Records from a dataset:
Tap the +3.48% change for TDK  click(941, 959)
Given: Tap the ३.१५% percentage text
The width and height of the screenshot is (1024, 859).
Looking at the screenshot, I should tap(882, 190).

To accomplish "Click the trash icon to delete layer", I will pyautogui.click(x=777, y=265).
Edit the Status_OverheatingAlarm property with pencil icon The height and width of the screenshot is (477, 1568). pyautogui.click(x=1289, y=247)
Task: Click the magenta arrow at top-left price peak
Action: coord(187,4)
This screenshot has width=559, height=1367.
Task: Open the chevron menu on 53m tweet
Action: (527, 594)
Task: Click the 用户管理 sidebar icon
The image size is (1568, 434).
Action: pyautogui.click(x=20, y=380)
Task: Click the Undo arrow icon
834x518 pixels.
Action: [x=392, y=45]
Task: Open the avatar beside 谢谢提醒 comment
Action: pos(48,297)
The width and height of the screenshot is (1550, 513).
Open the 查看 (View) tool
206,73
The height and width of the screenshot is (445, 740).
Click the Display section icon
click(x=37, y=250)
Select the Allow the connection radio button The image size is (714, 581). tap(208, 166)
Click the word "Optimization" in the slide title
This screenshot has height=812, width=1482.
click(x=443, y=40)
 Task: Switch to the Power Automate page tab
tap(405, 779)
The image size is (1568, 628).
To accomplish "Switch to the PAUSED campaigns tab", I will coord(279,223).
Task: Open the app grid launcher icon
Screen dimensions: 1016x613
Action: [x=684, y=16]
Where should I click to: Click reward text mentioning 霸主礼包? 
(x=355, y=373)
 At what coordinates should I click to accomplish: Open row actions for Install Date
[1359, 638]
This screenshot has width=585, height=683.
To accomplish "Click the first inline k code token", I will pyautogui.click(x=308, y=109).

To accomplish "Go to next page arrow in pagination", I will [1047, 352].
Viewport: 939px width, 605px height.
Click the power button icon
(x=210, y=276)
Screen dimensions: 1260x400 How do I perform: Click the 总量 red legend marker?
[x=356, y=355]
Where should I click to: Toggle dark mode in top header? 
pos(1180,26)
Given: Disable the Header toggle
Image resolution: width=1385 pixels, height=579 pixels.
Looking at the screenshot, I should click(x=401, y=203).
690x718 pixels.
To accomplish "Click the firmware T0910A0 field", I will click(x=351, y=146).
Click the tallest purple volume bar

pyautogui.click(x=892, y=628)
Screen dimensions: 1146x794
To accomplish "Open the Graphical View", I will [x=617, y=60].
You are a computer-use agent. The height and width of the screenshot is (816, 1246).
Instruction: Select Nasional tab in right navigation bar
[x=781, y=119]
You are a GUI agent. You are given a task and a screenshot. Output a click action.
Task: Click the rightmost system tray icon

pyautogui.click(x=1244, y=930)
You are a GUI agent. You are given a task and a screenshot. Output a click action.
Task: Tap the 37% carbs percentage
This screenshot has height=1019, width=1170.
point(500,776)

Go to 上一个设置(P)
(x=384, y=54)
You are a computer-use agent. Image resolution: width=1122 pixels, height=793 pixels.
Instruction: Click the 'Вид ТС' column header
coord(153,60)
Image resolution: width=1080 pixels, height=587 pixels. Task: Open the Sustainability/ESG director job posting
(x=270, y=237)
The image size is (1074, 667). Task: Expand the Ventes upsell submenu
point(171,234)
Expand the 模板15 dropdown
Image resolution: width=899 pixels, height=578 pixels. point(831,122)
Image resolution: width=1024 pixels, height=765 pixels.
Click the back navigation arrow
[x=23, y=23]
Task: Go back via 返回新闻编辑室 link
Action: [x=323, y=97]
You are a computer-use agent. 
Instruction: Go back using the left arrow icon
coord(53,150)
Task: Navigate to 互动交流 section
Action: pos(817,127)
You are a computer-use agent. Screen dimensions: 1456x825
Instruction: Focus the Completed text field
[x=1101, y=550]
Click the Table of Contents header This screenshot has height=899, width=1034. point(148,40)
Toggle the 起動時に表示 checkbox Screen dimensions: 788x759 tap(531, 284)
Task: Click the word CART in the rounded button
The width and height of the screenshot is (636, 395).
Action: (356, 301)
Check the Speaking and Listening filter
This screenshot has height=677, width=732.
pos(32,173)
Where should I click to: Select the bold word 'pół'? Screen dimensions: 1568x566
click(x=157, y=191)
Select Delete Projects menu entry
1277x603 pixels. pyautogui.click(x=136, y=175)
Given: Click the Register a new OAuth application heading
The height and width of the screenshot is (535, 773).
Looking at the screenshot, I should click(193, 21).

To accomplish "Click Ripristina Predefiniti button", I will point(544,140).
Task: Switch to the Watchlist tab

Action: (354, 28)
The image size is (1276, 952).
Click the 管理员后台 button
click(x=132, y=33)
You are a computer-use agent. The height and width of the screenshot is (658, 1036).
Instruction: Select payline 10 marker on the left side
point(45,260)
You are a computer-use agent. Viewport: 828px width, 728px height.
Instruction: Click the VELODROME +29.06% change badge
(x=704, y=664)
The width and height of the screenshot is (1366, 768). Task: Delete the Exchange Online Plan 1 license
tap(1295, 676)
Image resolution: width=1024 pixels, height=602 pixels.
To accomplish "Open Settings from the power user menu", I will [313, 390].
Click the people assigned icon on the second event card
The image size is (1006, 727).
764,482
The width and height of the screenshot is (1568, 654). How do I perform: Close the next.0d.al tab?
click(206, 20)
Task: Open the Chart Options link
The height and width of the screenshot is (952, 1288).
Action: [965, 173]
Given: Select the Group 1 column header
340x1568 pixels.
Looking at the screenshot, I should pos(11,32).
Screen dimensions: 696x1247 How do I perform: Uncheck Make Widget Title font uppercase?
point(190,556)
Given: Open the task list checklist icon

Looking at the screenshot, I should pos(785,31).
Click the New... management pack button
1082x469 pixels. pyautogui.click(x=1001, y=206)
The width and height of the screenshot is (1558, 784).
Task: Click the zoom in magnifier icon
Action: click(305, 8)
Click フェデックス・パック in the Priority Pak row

EXERCISE REQUIREMENTS »
Retype exactly, and only, the lines from the line holding "Given: Open the task list checklist icon" through the last line of the data; both of those lines count.

TASK RESULT »
Given: Open the task list checklist icon

Looking at the screenshot, I should pos(785,31).
Click the New... management pack button
1082x469 pixels. pyautogui.click(x=1001, y=206)
The width and height of the screenshot is (1558, 784).
Task: Click the zoom in magnifier icon
Action: click(305, 8)
Click フェデックス・パック in the Priority Pak row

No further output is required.